Set exercise> Reproduce the passage from the review of Radiohead's A Moon Shaped Pool below, starting with "- UFOs don't" and going on through "out other interpretations.".

Selected extract>
----------

- UFOs don't usually figure in the canon of heartbreak metaphors, but Thom Yorke likes to do things differently. On "Decks Dark," from Radiohead's ninth album, he sings: "And in your life there comes a darkness / There's a spacecraft blocking out the sky / And there's nowhere to hide / You run to the back and you cover your ears / But it's the loudest sound you've ever heard." A few seconds later, a chorus with all the rainy grandeur of "Subterranean Homesick Alien" sweeps into view. News of Yorke's separation from his partner of 23 years filtered out last year, a few months after the release of another major breakup album. Unlike Björk's Vulnicura, however, A Moon Shaped Pool doesn't explicitly address the event—for one thing, many of its songs were written years beforehand. But the knowledge of Yorke's situation repeatedly crowds out other interpretations.
Take for example the tail-end of numbing krautrock dirge "Ful Stop," when Yorke pleads, "Take me back / Take me back again," while a choir wails in the background. Or "Identikit," when he laments that "broken hearts make it rain" over dolorous strummed guitars. Or "Present Tense": "It's no one's business but mine / That all this love could've been in vain." As with Vulnicura, it's hard to say whether the heartbreak gives Radiohead's music a fresh power, or whether the band happens to have found a new creative energy that amplifies the heartbreak.

----------

Information shown>

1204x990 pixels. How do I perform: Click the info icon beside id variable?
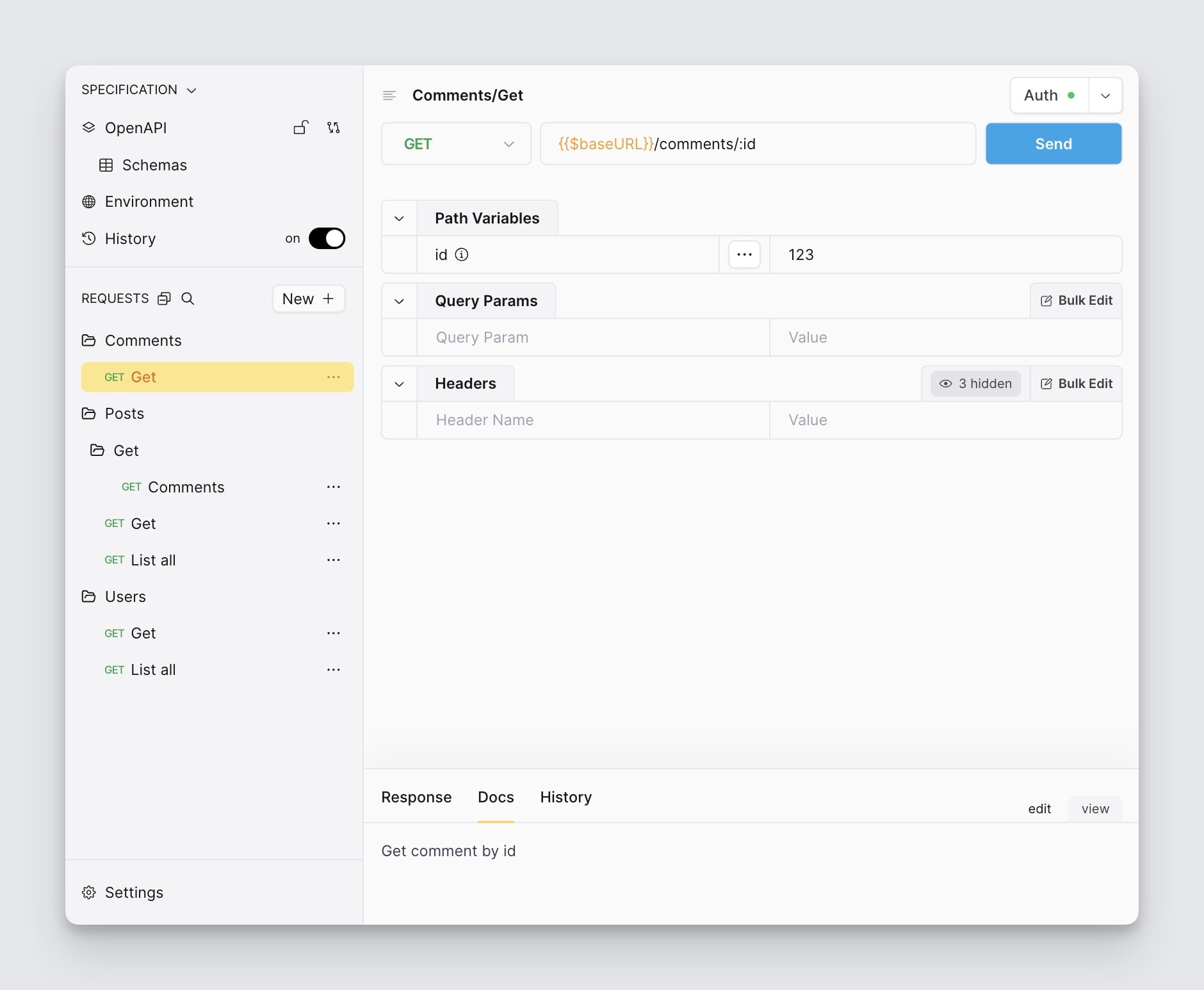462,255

----------

Task answer>
- UFOs don't usually figure in the canon of heartbreak metaphors, but Thom Yorke likes to do things differently. On "Decks Dark," from Radiohead's ninth album, he sings: "And in your life there comes a darkness / There's a spacecraft blocking out the sky / And there's nowhere to hide / You run to the back and you cover your ears / But it's the loudest sound you've ever heard." A few seconds later, a chorus with all the rainy grandeur of "Subterranean Homesick Alien" sweeps into view. News of Yorke's separation from his partner of 23 years filtered out last year, a few months after the release of another major breakup album. Unlike Björk's Vulnicura, however, A Moon Shaped Pool doesn't explicitly address the event—for one thing, many of its songs were written years beforehand. But the knowledge of Yorke's situation repeatedly crowds out other interpretations.